Kate O’Brien home should be used by UL, says owner

Anne Sheridan

Reporter:

Anne Sheridan

David Maxwell Fitzgerald outside the Kate O'Brien home, Boru House. Picture: Michael Cowhey
THE UNIVERSITY of Limerick has expressed an interest in acquiring the Kate O’Brien home on Mulgrave Street, following an extensive renovation of the property in recent months.

THE UNIVERSITY of Limerick has expressed an interest in acquiring the Kate O’Brien home on Mulgrave Street, following an extensive renovation of the property in recent months.

Owner David Maxwell Fitzgerald, who purchased the protected structure for €80,000, said he has been in talks with UL regarding the future use of the property, but has no current plans to sell the building.

However, he said he would not be opposed to allowing UL to take a long leasehold of the property, which was once home to the famous writer.

“If the university wantsto come into the city, this is the perfect opportunity for them. The Opera centre development is light years away from being built. It could be a perfect base for the school of English, or for students if they were to introduce Kate O’Brien scholarships for example. I believe the Minister for Finance Michael Noonan may have some influence in the matter,” he told the Limerick Chronicle.

Mr Maxwell Fitzgerald did not wish to disclose the amount he has spent on renovating the extensive property, but said he’s delighted that after 25 years of being boarded up, 29 sheets of steel have been removed and the building is on its way to being restored to its former glory.

“I’d say about 90% of the work has been done now, without any State funds, and I’m being with the progress. It has come on beautifully and looks pretty terrific I think.

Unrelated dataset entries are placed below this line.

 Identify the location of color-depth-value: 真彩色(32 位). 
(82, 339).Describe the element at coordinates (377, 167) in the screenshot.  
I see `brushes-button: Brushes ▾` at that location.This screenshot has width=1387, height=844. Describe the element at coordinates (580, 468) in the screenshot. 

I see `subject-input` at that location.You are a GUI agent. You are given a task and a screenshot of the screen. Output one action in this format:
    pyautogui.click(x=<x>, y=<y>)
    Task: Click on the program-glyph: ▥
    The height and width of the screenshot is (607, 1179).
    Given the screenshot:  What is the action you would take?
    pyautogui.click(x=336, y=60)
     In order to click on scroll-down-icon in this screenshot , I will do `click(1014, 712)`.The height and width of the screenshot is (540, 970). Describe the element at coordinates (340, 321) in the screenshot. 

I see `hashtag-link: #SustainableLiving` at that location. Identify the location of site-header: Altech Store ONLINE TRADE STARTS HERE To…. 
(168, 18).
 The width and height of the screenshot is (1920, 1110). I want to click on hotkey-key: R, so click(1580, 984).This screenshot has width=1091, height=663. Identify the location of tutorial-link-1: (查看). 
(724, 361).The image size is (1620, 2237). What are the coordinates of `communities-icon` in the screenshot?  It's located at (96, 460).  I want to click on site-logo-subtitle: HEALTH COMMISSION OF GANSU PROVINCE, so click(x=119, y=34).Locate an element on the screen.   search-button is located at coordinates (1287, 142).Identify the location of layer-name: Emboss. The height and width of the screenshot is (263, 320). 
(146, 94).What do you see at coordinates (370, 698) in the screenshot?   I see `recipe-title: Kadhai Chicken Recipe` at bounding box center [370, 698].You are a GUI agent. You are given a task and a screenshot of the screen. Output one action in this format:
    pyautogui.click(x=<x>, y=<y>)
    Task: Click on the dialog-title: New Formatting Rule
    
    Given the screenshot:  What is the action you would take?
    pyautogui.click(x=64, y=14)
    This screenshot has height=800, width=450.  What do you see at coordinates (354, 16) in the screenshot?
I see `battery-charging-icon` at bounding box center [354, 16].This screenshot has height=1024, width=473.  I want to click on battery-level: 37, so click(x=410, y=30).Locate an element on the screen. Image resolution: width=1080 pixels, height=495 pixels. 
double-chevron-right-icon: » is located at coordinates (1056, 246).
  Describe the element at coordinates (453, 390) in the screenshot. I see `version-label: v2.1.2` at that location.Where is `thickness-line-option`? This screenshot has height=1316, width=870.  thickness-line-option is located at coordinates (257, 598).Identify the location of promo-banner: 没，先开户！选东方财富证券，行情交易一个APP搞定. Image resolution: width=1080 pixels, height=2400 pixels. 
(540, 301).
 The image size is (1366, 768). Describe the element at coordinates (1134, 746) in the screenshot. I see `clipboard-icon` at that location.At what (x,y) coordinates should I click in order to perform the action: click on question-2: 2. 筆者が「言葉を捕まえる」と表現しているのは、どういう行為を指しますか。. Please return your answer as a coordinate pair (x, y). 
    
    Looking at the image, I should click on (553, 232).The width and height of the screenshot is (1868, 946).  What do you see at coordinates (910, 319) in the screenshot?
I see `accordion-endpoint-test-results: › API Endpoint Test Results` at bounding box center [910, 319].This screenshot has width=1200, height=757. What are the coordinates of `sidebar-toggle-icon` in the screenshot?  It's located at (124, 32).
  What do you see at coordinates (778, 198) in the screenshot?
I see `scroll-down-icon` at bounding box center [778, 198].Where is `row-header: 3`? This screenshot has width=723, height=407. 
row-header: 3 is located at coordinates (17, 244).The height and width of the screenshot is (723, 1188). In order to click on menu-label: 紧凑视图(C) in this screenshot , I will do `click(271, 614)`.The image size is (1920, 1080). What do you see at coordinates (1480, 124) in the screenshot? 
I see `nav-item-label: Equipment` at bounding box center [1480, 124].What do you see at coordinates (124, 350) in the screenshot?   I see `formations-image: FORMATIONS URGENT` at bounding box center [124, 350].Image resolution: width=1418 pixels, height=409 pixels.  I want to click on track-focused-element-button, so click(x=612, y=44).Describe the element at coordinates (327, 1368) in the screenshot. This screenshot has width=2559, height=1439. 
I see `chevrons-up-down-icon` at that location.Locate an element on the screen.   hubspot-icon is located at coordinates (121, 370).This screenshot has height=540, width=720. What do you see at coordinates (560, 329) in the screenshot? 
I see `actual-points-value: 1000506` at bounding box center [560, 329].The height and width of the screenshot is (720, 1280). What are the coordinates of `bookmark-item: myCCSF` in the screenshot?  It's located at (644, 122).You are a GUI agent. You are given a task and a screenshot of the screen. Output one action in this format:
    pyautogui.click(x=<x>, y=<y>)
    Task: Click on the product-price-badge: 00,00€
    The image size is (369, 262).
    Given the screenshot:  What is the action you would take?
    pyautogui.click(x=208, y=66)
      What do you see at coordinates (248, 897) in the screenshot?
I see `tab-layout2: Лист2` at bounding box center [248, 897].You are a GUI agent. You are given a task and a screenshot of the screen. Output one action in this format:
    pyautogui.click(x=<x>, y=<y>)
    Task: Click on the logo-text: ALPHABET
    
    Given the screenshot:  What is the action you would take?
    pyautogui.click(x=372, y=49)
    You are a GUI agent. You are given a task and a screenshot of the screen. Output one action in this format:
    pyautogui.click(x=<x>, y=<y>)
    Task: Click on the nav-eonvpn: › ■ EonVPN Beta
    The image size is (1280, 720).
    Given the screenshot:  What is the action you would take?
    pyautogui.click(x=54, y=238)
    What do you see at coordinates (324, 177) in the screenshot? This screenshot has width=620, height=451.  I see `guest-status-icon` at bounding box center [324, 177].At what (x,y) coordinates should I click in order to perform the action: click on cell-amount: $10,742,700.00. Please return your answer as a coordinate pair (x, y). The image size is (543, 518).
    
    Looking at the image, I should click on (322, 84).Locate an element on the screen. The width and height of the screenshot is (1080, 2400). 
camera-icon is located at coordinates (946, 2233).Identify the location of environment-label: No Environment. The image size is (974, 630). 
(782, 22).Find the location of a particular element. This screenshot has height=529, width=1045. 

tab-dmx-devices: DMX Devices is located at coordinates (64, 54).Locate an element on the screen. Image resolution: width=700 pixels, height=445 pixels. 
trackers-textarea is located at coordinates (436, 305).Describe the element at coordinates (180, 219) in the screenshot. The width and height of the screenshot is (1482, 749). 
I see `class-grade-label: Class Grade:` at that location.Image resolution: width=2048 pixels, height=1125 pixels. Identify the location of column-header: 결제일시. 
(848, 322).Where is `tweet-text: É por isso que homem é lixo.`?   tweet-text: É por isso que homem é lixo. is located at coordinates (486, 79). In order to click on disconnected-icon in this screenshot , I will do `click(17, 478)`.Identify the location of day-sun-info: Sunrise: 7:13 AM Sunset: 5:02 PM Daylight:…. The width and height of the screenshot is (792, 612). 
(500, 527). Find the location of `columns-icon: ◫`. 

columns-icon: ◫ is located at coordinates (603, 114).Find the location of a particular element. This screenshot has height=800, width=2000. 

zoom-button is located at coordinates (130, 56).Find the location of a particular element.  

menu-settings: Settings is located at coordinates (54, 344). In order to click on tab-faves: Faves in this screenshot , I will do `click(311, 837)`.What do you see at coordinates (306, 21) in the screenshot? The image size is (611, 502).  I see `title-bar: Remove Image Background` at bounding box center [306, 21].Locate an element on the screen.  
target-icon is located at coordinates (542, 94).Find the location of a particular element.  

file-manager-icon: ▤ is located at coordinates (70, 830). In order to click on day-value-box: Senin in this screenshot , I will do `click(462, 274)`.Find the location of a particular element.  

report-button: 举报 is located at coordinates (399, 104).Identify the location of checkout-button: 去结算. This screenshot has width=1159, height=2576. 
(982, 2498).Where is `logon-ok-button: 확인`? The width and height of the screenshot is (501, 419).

I believe it could be put forward as one of the nicest classical Victorian homes in Limerick,” he said.

The racehorse owner, who also runs a wind farm business, said he bought the building on a “whim” but is delighted to have an association with it. The property had been on the market for five years, and was purchased after its price fell off from €350,000, a drop of 77% in price. The 3000 sq ft property includes seven bedrooms and four additional rooms in the attic. The detached two-storey redbrick building was built by the writer’s grandfather, Thomas O’Brien, in 1880. The university was not available to comment at the time of going to print.